----- Provided records

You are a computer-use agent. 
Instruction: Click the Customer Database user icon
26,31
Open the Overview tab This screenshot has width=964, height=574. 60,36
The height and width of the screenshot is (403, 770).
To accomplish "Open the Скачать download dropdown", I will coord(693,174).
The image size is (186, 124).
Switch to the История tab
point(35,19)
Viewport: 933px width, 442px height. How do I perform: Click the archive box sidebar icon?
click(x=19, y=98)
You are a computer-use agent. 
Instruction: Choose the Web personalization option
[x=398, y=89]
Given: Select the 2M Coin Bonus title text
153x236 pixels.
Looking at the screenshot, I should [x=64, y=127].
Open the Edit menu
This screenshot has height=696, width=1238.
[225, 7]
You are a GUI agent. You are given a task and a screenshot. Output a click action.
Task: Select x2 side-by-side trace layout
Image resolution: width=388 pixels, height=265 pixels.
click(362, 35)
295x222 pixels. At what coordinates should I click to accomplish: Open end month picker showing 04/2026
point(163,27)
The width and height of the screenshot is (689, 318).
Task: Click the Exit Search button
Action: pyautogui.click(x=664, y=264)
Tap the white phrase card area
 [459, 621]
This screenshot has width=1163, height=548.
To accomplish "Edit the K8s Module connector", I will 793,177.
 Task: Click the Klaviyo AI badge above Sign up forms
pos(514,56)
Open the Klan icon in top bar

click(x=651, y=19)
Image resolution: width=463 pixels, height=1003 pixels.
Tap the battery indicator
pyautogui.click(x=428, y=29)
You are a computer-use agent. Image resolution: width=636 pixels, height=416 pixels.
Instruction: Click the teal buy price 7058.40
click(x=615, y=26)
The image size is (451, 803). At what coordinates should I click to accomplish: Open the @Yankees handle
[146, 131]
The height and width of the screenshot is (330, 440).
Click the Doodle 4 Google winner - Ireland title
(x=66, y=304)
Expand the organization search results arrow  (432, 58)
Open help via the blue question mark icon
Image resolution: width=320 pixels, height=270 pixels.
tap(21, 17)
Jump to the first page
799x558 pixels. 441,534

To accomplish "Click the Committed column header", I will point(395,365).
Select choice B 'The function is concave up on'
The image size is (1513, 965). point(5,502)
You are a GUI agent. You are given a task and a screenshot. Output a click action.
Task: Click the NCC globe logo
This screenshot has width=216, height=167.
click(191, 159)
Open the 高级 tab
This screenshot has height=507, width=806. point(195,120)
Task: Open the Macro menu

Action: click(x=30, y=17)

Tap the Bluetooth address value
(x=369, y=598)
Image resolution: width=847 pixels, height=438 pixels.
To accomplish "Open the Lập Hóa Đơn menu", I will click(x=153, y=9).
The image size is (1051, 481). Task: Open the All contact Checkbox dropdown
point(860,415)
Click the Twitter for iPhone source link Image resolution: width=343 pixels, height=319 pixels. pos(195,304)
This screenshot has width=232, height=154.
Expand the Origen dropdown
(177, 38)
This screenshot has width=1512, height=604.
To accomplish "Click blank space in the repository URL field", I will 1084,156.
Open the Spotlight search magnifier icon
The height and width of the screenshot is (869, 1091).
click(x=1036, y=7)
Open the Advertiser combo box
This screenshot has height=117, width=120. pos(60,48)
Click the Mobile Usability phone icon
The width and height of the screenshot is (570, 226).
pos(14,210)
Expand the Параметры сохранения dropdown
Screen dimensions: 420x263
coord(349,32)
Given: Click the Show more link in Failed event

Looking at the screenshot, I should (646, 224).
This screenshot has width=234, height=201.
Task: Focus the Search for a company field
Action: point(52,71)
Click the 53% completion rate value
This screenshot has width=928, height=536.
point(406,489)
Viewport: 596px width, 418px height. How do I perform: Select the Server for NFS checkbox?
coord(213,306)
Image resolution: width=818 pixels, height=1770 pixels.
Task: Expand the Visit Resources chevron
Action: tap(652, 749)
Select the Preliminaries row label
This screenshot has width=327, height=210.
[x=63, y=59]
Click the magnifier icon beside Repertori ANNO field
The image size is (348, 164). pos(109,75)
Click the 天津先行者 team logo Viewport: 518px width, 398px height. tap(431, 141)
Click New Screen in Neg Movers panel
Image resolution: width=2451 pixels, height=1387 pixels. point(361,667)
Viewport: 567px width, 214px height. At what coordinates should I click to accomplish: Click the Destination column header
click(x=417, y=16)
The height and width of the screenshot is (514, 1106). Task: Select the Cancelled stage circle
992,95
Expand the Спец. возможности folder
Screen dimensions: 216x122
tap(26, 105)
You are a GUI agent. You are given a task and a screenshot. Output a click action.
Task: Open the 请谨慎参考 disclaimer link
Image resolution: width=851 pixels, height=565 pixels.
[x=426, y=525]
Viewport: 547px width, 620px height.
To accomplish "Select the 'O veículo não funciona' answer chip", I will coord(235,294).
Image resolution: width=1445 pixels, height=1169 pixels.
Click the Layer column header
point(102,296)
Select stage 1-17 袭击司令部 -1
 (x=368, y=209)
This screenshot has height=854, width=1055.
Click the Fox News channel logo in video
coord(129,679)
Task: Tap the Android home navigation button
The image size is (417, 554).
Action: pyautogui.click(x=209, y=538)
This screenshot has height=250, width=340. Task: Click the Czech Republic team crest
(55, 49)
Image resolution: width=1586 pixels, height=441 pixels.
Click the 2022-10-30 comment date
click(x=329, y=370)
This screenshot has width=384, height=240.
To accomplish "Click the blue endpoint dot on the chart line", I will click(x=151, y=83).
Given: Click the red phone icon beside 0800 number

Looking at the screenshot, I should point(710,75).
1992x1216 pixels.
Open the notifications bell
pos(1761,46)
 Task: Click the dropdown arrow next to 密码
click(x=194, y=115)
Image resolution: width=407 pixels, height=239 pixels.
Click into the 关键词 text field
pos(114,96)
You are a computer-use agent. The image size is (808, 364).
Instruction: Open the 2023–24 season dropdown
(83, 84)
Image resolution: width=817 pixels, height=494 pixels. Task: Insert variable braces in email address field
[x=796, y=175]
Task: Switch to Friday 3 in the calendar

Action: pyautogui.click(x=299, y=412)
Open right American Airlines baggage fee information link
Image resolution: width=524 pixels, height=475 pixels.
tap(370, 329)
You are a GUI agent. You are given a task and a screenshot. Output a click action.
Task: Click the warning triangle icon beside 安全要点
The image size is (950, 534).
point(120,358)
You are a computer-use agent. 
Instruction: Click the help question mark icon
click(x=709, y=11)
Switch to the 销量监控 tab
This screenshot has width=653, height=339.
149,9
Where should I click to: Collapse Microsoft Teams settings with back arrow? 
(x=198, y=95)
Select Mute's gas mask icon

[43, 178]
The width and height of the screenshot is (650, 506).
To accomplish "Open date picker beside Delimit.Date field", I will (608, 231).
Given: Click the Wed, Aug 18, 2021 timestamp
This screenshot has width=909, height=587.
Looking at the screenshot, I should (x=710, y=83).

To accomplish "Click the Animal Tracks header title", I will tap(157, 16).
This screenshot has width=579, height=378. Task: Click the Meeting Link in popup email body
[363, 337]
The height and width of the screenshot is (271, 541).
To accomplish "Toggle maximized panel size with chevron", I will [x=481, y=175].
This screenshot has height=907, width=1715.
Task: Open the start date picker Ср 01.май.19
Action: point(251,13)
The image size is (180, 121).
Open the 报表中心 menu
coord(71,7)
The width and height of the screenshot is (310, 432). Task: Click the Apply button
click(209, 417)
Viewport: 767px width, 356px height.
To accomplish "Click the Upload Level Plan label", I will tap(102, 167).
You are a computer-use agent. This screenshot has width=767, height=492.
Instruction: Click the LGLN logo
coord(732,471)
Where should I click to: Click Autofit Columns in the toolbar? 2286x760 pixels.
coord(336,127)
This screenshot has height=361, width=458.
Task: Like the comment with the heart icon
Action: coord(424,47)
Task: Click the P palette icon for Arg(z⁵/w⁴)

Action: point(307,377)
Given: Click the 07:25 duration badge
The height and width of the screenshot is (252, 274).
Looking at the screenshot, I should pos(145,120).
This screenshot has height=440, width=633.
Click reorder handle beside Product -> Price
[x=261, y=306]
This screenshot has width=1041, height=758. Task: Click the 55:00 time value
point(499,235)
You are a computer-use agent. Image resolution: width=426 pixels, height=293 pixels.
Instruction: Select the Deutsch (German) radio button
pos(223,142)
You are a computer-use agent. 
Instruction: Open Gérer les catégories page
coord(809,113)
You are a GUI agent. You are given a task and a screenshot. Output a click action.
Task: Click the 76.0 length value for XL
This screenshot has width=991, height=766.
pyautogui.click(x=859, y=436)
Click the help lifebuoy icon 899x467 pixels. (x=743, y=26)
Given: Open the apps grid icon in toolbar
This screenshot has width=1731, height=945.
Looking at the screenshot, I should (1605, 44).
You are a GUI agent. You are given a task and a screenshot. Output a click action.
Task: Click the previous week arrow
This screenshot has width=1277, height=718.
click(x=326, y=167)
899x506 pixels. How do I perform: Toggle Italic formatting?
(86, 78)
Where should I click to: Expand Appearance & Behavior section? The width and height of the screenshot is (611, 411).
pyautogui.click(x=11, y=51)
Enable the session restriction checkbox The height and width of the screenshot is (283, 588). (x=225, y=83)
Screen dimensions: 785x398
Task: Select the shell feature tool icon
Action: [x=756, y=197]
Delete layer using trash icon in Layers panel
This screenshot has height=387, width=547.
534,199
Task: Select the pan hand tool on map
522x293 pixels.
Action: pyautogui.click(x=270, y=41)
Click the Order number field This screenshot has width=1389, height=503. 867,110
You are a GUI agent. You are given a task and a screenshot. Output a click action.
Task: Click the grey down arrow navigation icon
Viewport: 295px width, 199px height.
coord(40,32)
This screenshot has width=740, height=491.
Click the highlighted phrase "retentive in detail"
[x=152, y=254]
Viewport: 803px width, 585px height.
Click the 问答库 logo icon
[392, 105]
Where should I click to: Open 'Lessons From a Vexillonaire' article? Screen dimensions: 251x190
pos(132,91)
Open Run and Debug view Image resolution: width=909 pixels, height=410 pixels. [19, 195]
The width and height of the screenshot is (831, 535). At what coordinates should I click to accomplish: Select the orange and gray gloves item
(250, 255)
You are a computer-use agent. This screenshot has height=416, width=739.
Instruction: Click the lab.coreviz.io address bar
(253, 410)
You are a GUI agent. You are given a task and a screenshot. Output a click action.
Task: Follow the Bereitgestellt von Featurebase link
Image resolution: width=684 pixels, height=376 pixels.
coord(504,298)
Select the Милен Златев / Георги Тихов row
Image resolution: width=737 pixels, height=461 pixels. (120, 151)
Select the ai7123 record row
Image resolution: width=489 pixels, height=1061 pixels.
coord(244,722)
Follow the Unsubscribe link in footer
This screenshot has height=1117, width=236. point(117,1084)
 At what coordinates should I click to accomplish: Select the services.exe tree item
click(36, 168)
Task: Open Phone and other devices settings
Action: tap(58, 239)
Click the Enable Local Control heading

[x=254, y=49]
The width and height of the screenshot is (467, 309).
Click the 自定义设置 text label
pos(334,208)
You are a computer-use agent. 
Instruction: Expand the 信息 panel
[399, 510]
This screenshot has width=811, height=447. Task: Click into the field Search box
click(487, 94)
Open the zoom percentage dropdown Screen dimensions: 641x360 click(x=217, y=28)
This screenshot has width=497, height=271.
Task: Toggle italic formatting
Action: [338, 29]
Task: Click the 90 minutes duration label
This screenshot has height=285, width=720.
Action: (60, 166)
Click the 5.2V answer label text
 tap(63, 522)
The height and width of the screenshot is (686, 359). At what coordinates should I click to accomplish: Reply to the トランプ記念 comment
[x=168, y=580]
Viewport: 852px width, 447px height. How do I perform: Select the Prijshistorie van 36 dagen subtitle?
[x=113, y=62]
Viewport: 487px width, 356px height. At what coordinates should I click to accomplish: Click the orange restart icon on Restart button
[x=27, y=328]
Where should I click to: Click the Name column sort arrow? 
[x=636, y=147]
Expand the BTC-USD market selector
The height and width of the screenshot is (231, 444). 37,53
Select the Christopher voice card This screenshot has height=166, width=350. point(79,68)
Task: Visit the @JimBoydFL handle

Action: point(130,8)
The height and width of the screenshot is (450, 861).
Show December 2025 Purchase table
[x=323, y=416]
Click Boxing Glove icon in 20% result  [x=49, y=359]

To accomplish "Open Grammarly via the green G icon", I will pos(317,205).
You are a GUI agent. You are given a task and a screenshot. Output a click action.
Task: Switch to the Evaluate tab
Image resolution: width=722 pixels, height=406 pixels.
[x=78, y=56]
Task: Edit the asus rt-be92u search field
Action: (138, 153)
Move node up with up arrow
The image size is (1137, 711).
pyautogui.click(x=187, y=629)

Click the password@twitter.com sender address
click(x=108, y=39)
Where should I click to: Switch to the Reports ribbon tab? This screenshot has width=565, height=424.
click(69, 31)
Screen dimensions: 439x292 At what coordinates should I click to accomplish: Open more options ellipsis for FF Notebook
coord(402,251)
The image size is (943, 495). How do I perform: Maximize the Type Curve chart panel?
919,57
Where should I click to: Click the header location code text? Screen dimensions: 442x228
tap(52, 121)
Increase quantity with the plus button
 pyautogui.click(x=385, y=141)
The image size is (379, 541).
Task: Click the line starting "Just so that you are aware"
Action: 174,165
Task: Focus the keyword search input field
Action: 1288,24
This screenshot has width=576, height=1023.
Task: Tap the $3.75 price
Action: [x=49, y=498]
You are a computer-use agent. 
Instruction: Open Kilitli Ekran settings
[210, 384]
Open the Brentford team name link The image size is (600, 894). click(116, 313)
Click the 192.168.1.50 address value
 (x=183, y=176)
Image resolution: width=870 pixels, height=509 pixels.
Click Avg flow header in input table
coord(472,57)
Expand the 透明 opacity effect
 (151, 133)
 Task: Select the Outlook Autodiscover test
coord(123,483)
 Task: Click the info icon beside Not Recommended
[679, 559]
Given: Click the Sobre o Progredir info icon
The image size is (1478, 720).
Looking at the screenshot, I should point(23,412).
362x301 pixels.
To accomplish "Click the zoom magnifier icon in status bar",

----------

- **Prompt**
Both the first line of the data above and the line with "The height and width of the screenshot is (403, 770)." must be included; please return exactly those lines and the ones between them.

- **Output of the task**
You are a computer-use agent. 
Instruction: Click the Customer Database user icon
26,31
Open the Overview tab This screenshot has width=964, height=574. 60,36
The height and width of the screenshot is (403, 770).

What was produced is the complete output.